I've worked on a large financial transaction system for a bank that looked after Pensions and Investments. After 15 years of feature changes, the manual regression test cost had climbed to $200K per release. (10M LOC, $10M transacted per day). This system also interfaces with 19 other systems around the company moving lots of data around.
This system was implemented in Java. One of the occasionally touted benefits of OO is 'reuse'.
What we observe however, is that the more 'reuse' we do, the more regression test costs go up. (The reason being that you need to "test the code you touch" - and reused/shared code impacts a multiplicity of places when it is touched. So despite 'DRY - Do Not Repeat Yourself' - ie don't copy and paste code - we observe a financial incentive to copy and paste code. This is to drive regression test costs down, because we don't want to modify code that could be shared, because that will cause a big regression test impact. )

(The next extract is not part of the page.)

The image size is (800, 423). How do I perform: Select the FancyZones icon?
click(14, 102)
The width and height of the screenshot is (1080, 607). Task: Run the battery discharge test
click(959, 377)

My question is is there a software engineering principle that describes the relationship between reuse and regression test costs?
The reason I'd ask this question is that arguably there is a cost benefit in decomposing the system into smaller parts to be tested.
Assumptions:
'Regression test' means 'acceptance test' - ie another group spending time to write new and reuse old tests against the system on behalf of the business, including environment and data setups.
I know the knee-jerk reaction to a big regression test cost is 'more automated tests'. This is a good principle. In this environment there are a couple of challenges.
(a) Automated tests are less useful across system boundaries, unless that system has a high automated test coverage as well. (Sphere of influence challenge).
(b) It is culturally difficult to get momentum on programmer time or capital investment on high automated test coverage when your system is already large and complex.
(c) The cost of maintaining automated tests is hidden on a project, and so they are easily discarded at a project level.
(d) This is just the cultural reality of working in a bank.
(e) I'm working to solve this problem in a different way (decomposition).
- I'm aware that because of Alan Kay's quote about OO
Actually I made up the term "object-oriented", and I can tell you I did not have C++ in mind
there isn't an agreed definition of what OO means. For the purpose of this question I'm going to assume that 'OO' means 'Java OO' - so encapsulation, inheritance and polymorphism.